Bostan Marmara Üniversitesinde bir yıldan beri ücret söz konusu olmaksızın uygulanan performans sistemi zulme dönüştüğünü ifade ederek, "Üniversitenin idari personeli çok büyük bir rahatsızlık içindedir. Aynı birimde bulunan iki amirin verdiği performans notu arasında büyük farklılıklar bulunmaktadır. Bir amirin çalışıp çalışmadığına bakmaksızın personele özel husumetinden dolayı verdiği performans notunun nasıl geçerliliği olabilir? Bir yıl içerisinde iki sefer düşük not verilen idari personel çalıştığı birimden alınarak hiç ilgisi olmadığı bir başka birime verilmekte, ya da istifaya ve emekliliğe zorlanmaktadır. Görevde yükselme sınavı yapılmayarak performans notlarına göre personelin bir üst kadroya atamasının yapılacağı söylenmektedir. Böyle bir sistemin adil olduğunu hak ve hukuka uygun olduğunu söylemek mümkün mü? Sonra Devlet memurunun maaşına beş kuruş artış yapmamak için, bütçenin ve kaynakların yeterli olmadığını, hatta 127 bin öğretmen açığına rağmen öğretmen ataması yapmamayı imkânsızlıktan kaynaklandığını belirtirken performans ücretlerini nerden vereceksiniz?
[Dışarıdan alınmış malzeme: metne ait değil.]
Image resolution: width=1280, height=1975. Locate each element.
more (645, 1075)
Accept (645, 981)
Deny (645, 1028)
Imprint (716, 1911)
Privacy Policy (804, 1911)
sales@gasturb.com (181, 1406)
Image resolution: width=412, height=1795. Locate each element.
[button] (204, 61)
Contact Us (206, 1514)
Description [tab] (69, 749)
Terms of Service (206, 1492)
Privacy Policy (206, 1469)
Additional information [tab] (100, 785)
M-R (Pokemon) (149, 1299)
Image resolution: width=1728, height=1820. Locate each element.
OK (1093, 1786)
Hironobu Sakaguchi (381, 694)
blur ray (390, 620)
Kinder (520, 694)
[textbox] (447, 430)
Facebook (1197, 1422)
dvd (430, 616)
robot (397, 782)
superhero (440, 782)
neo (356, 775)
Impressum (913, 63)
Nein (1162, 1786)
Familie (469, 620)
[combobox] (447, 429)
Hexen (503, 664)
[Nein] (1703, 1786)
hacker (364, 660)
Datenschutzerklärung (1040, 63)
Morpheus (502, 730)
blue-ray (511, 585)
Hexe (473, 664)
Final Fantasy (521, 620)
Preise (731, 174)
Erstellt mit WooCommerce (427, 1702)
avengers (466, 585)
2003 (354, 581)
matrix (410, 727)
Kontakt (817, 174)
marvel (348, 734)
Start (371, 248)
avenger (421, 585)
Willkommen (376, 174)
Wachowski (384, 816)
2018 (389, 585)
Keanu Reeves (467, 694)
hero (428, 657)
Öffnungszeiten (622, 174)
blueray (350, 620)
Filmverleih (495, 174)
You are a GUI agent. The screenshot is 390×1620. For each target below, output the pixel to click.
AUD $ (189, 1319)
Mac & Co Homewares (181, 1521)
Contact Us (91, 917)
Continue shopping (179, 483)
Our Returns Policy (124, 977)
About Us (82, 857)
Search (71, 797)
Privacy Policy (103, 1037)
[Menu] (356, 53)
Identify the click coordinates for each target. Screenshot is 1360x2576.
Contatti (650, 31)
Ortada bir oyun mu tezgâhlanıyor, nedir anlamak mümkün değil" dedi.
Performans sisteminin sicil sistemi uygulamasından farkı olmadığını belirten Bostan, "Sicil sistemi iyi idi ise neden kaldırıldı? Sınav olmadan, subjektif değerlendirmelerle kamu personelinin ücret ve yükselmelerini öngörmek torpili meşru hale getirmektir. Bu tür bir uygulama Devlet mekanizmasını kevkire döndürür. Liyakatın, başarının esas alınmadığı ve liyakat ve başarının da objektif kriterlerle ölçülmediği bir sistem çökmeye mahkumdur. Bu sistem aslında "kul hakkı" yemeyi meşrulaştırmak isteyen bir sistemdir. Kölelik sistemidir. Kul hakkı yemeyi meşru gören ve insanları köleleştiren bir sistemi kabul etmemiz mümkün değildir" şeklinde konuştu.